Value SOHO

The small office/home office machine has a unique set of requirements. It must provide quick and snappy 2D performance and be very stable. The keys to good performance on such a machine is lots of RAM and a fast hard drive. This system should be able to run almost anything that most business users might throw at it.

Processor - AMD Duron 750 - $60
With Socket-A motherboards now offerring integrated video, thanks to the availability of the KM133 chipset, we can finally use a Duron processor in our value SOHO machine. Compared to the full blown Athlon, it performs within 5 - 10% of that more expensive chip, and is certainly more than enough power for a machine like this. The Duron should provide a considerable performance boost over the Celeron we were using in our last guide.

If you feel like overclocking, the Duron 750's that we've tested have run at 900 - 950 MHz by simply boosting the voltage and changing the clock multiplier. Of course, overclocking AMD's Socket-A CPU's, including the Duron, has been the center of much controversy, but it's quite easy with the right motherboard and the correct information. For full details on overclocking the Duron, read our latest AMD Socket-A Overclocking Article and the "What to look for in a KT133 Motherboard" section of our Socket-A Motherboard Roundup for August 2000.

If you really feel the need for speed, the price difference to an 800 or 850 MHz Duron is not huge, but neither is the performance difference.
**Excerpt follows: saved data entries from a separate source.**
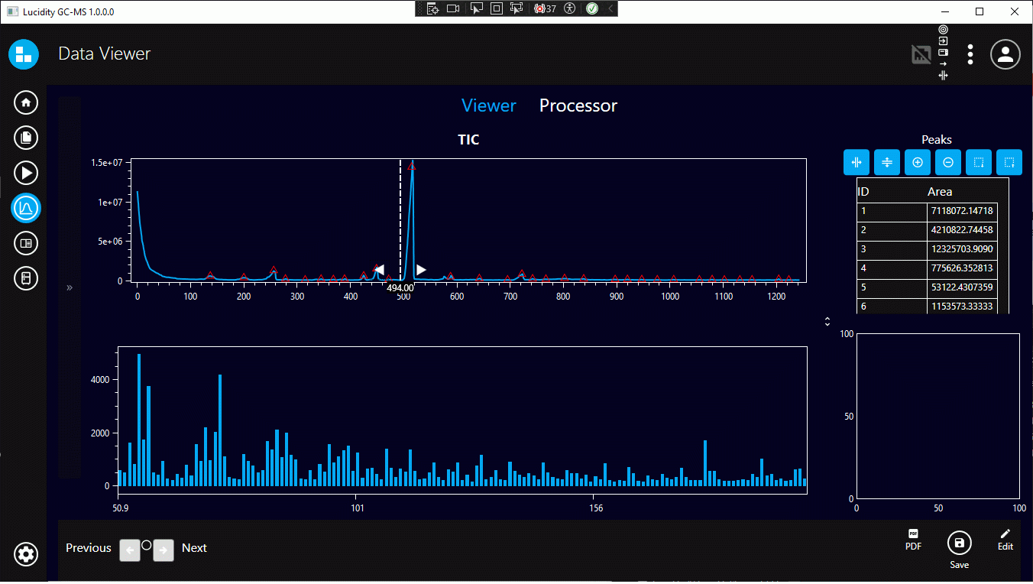Click the run/play sidebar icon
The image size is (1033, 584).
click(26, 173)
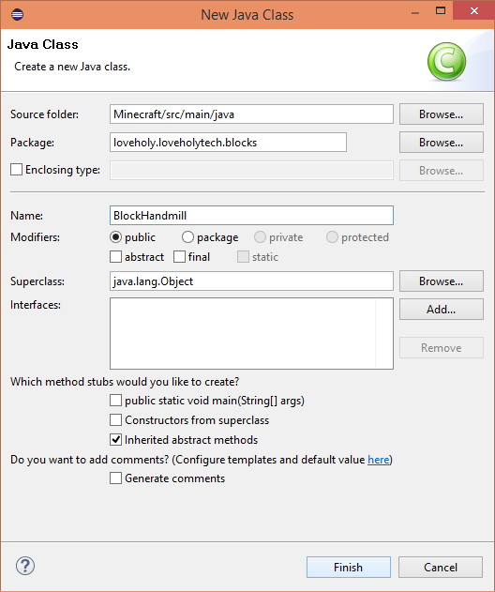This screenshot has height=592, width=495.
Task: Uncheck Inherited abstract methods option
Action: click(x=116, y=439)
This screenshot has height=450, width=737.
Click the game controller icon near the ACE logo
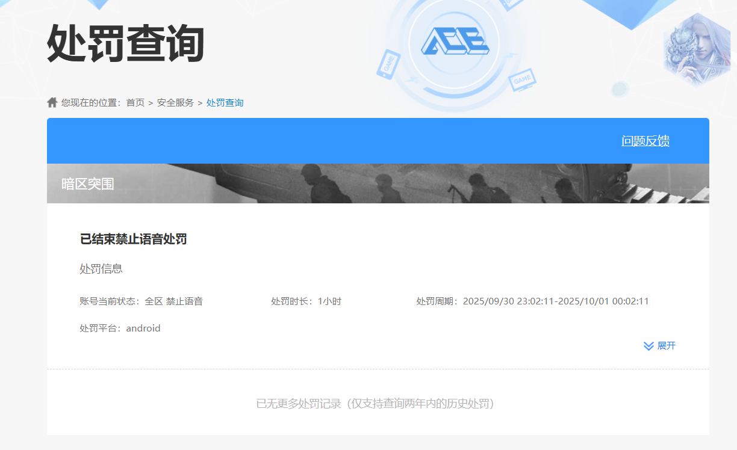523,79
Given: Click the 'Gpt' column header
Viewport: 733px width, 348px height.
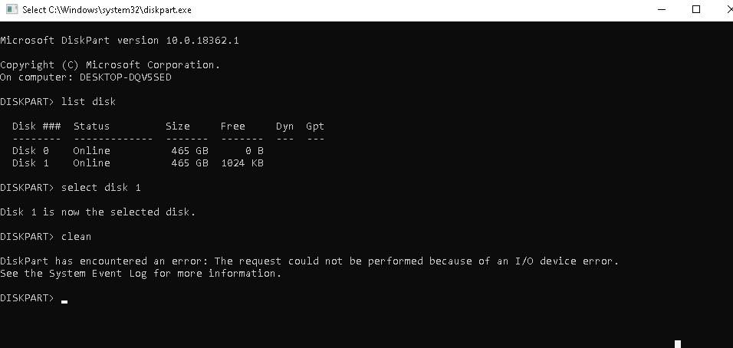Looking at the screenshot, I should 315,126.
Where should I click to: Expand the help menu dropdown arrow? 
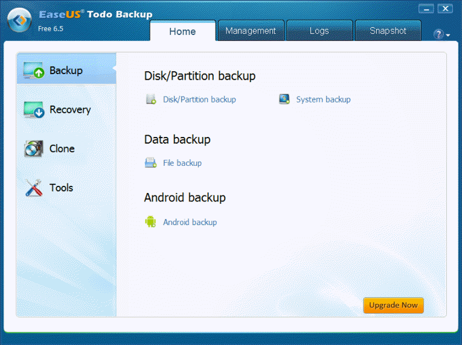(x=448, y=36)
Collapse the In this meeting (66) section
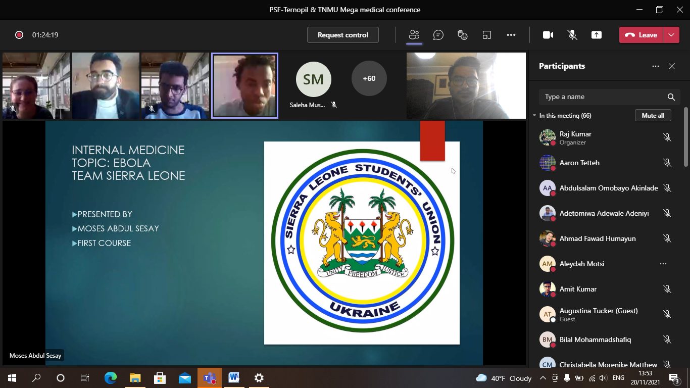 [x=534, y=116]
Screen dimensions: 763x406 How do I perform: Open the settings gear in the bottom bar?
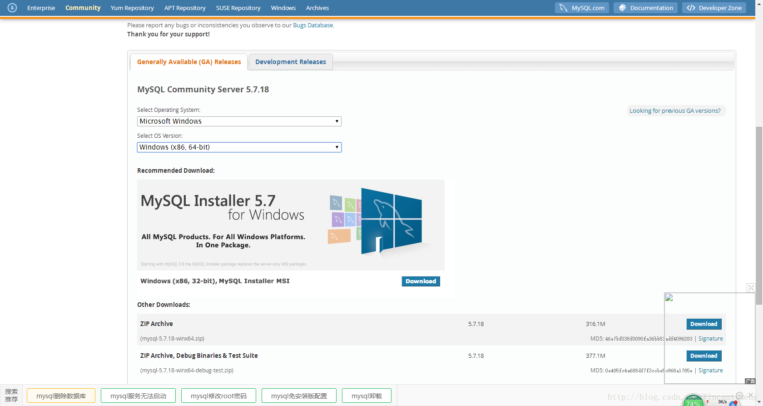(739, 395)
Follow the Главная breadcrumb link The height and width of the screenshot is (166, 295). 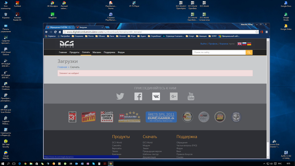click(62, 67)
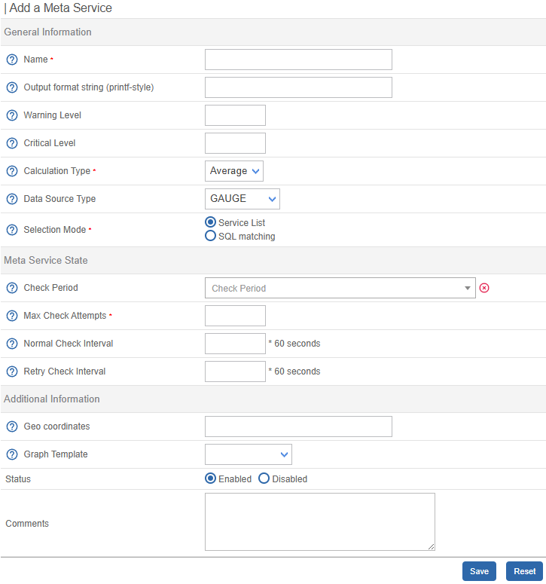Screen dimensions: 546x584
Task: Click help icon beside Output format string
Action: pyautogui.click(x=12, y=87)
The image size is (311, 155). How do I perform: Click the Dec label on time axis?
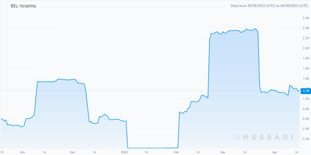[72, 152]
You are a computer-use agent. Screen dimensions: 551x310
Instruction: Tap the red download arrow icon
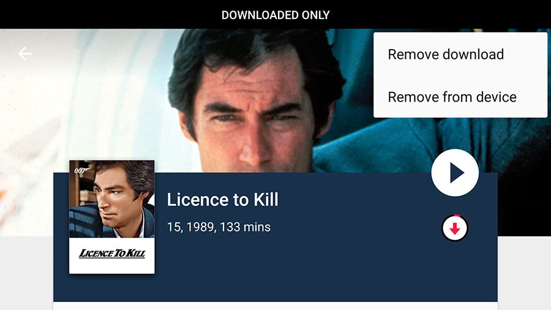455,228
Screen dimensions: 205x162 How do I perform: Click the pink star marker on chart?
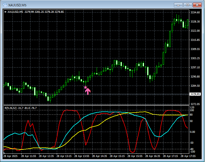pos(86,88)
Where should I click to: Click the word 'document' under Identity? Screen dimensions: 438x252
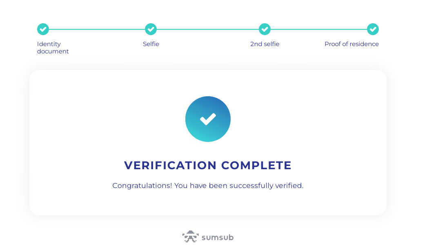pos(53,51)
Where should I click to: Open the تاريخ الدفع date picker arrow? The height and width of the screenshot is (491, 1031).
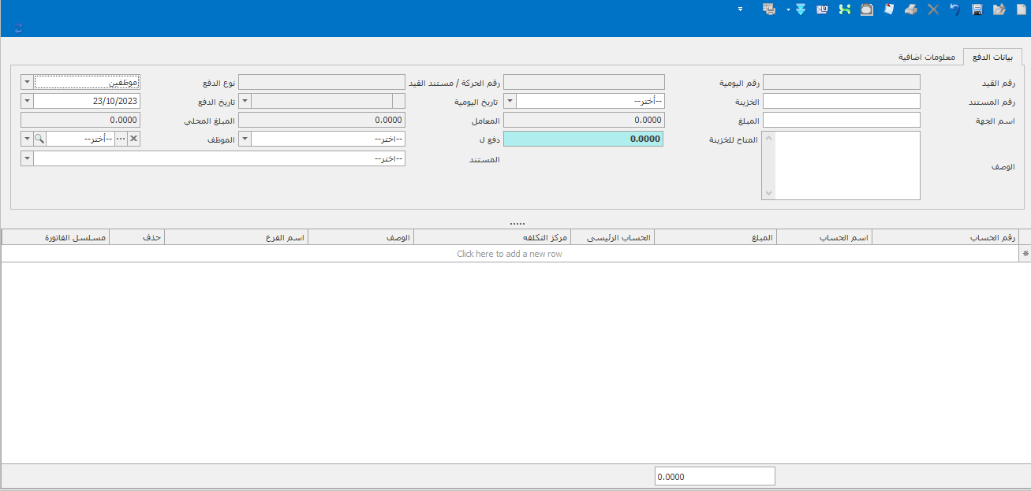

As far as overclocking goes, the higher rated cores seem to make no difference as our Duron 850's also topped out around 900 - 950 MHz.
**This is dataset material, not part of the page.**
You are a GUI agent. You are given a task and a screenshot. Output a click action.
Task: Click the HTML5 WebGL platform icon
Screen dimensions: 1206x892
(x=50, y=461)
For more information on all Duron processors, read our AMD Duron 900 Review.

Motherboard - ASUS A7VI-VM - $115
As long as gaming performance isn’t involved, the KM133 offers more than enough power for a basic home or office system.

Since this will be a work machine, quite possibly the most important factor in a motherboard is stability, and ASUS has provided some of the most stable Socket-A motherboards to come through our labs. Note that this is a microATX board, so if you need a lot of expansion, look for something in a full ATX form factor. However, most of the KM133 boards we've seen are microATX, which goes along with the value market for which the chipset is targetted.

With the KM133, unlike Intel's integrated chipsets, there is an AGP 4X slot available for upgrading the video at a later date if greater performance is needed or desired.

For more information, read our VIA KM133 Chipset Review.

Memory - 128MB Nanya/Mushkin Budget PC133 SDRAM - $40
While we can't point you in the direction of our usual recommendation of 128MB Corsair PC133 SDRAM due to cost, Mushkin's Budget PC133 SDRAM which we included in our latest PC133 SDRAM Roundup actually makes use of NANYA SDRAM chips which happened to work fairly well as you can see from our roundup.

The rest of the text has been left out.